Holly is a popular Christmas and Winter holiday season decoration. In English poetry and English stories, the holly is inseparably connected with the merry-making and greetings which gather around the Christmas time. But this tree offers much more. It lends its unique beauty to the landscape all year long and provides shelter and food for birds.
The American holly, Ilex opaca, is a species of holly, native to the eastern and south-central United States. It is a medium-sized broad-leaved evergreen tree with alternate leaves that are stiff, green and often pale yellow beneath. The edges are curved with several spike-like points. The petiole is short with a pair of minute stipules. The leaves remain on the branches for two to three years, finally falling in the spring.
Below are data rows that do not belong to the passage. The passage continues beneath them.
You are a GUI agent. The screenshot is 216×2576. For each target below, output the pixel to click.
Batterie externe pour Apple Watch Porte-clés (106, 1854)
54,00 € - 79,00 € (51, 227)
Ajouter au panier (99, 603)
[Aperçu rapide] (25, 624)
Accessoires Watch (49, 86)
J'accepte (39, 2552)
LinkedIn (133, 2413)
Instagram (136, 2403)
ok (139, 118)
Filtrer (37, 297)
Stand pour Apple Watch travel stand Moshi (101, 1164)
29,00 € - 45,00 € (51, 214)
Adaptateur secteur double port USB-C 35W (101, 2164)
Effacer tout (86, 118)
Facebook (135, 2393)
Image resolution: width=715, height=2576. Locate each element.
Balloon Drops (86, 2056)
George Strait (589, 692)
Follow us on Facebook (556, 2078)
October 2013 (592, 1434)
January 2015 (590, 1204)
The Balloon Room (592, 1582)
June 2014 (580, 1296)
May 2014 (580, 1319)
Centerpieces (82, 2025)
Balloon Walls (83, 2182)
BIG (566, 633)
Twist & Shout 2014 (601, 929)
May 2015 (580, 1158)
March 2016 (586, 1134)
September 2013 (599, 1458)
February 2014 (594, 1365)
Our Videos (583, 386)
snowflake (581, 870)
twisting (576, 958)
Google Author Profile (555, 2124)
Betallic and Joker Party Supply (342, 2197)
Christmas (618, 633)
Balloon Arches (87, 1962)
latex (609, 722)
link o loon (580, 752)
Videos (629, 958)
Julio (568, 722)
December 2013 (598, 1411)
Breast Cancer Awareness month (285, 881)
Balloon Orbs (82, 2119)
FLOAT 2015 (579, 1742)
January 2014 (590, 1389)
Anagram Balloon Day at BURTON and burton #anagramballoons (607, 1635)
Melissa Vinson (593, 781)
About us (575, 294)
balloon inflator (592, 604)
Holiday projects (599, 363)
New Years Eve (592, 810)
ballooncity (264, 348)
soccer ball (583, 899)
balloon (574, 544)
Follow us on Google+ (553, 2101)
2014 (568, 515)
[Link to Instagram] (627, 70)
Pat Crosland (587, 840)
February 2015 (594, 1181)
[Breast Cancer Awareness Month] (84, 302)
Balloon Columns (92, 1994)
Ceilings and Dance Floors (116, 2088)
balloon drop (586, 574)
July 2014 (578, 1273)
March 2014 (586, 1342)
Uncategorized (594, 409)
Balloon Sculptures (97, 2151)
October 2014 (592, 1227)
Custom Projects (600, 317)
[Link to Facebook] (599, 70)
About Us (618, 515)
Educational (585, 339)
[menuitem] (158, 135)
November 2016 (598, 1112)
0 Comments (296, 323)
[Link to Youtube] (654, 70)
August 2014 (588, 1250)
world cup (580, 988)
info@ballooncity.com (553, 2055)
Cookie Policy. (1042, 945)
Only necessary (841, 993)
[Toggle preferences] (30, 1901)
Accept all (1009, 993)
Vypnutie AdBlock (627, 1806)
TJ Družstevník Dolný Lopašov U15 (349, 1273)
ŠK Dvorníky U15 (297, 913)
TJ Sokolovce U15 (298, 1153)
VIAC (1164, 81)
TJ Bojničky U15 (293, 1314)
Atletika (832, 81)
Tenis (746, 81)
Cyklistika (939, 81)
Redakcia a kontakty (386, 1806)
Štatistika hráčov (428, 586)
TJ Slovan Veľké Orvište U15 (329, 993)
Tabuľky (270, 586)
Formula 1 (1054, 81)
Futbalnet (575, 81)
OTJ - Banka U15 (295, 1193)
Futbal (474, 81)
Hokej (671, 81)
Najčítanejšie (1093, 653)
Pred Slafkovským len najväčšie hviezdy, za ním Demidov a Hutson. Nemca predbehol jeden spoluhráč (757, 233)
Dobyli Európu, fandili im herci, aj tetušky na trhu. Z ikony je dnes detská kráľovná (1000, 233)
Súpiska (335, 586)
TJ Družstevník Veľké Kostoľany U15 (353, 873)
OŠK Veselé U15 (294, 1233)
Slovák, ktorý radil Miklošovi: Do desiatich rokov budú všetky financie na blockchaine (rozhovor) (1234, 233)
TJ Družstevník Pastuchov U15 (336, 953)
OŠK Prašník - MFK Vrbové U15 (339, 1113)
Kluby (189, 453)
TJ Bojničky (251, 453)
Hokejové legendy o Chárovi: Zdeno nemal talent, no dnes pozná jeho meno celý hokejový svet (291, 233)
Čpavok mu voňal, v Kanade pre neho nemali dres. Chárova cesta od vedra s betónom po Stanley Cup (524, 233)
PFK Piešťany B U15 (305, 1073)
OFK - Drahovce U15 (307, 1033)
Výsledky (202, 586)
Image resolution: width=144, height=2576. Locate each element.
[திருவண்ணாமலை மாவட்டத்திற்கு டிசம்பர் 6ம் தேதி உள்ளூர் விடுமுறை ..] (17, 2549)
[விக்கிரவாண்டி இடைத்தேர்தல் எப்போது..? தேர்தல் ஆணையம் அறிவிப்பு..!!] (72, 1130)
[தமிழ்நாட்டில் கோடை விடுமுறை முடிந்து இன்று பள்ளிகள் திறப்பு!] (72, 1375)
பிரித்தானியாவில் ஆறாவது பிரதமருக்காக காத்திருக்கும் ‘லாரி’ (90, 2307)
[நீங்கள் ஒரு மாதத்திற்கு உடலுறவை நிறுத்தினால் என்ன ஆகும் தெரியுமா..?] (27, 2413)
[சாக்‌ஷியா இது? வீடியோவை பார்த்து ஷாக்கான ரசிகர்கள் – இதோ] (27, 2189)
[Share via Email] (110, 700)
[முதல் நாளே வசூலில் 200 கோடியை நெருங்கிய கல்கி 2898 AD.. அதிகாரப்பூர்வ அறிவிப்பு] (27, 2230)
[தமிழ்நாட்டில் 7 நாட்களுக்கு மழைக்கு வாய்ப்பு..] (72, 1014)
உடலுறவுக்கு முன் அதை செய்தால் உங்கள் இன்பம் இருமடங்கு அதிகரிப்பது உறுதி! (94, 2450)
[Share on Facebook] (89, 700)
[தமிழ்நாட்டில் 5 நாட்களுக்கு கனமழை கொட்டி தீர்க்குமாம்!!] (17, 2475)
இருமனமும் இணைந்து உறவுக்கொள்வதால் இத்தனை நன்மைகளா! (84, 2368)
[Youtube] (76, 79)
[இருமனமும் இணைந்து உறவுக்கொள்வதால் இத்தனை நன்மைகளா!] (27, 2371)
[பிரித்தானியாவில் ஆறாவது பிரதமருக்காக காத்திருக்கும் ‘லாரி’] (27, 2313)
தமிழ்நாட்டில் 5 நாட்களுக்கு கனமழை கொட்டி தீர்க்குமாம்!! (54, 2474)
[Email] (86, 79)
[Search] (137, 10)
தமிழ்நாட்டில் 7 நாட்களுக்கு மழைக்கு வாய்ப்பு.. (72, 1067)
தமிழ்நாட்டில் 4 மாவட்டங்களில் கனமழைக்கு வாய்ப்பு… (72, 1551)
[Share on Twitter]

The sexes are separate from the female tree producing those beautify red berries.
The American holly is often cultivated by plant nurseries for use as an evergreen ornamental plant. It is planted as a shrub or as a slower-growing ornamental tree with over 1,000 cultivars available.
If you are interested in growing holly please remember these facts and choose a suitable location. The American holly grows to a height of 40–50′ and a spread of 18–40′ at maturity. This tree grows at a slow to medium rate, with height increases of anywhere from less than 12″ to 24″ per year. Full sun and partial shade are best for this tree, meaning it prefers a minimum of four hours of direct, unfiltered sunlight each day.